Compromiso
Garchen Rinpoche60
La raíz de la práctica del vajrayāna es el samaya.
Muchos de mis discípulos antiguos saben esto, pero puede haber algunos discípulos nuevos, así que el samaya, la raíz del samaya o el samaya real, es el amor, y ese amor es un vínculo que nos mantiene conectados a lo largo de muchas vidas.
Ese es un vínculo entre discípulos y discípulos, y entre lamas y discípulos, y así sucesivamente.

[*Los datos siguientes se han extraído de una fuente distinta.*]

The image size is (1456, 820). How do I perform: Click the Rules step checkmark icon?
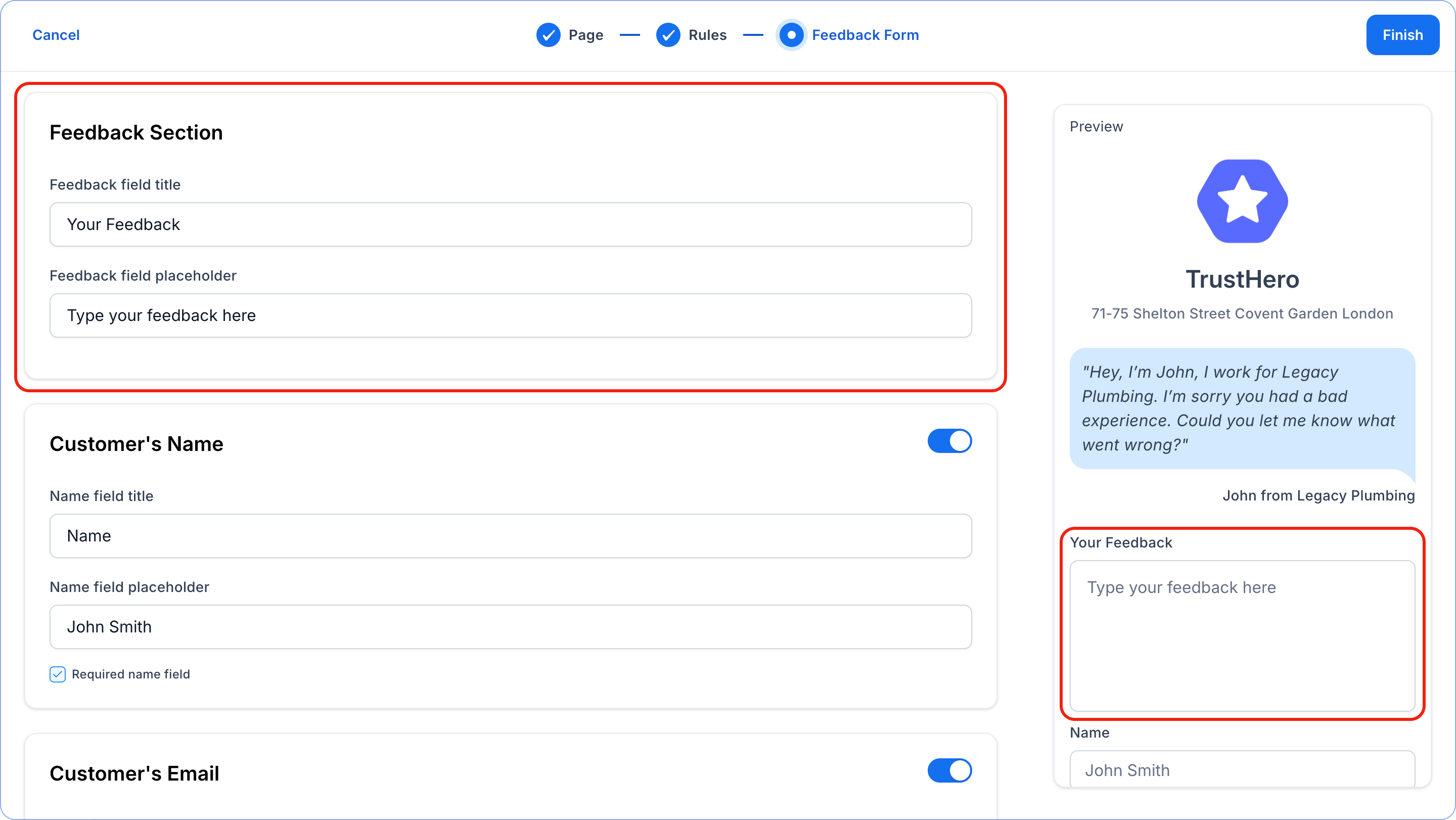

Si no dejamos pasar este vínculo, si no interrumpimos este vínculo de amor, que es el samaya, entonces de vida en vida en el futuro nos encontraremos de nuevo y nos beneficiaremos y ayudaremos mutuamente.
Para otros, si cortamos ese samaya, ese vínculo de amor mutuo, entonces solo podemos dañarnos unos a otros en el futuro. Así que el samaya entre discípulo y discípulo, y entre discípulo y lama, es muy precioso e importante.
Es necesario que observemos este samaya y no permitamos que se interrumpa, también porque a lo largo de todo el tiempo hemos tenido este samaya positivo.
Por eso, en esta vida, compartiendo la conexión de practicar el vajrayāna juntos, y para beneficiarnos mutuamente una y otra vez en el futuro, es importante que todos observemos nuestro samaya, que no demos lugar a la ira y los celos entre nosotros.
Y, como se enseña en los tantras, si observamos nuestro samaya, obtendremos los siddhis más altos dentro de siete vidas.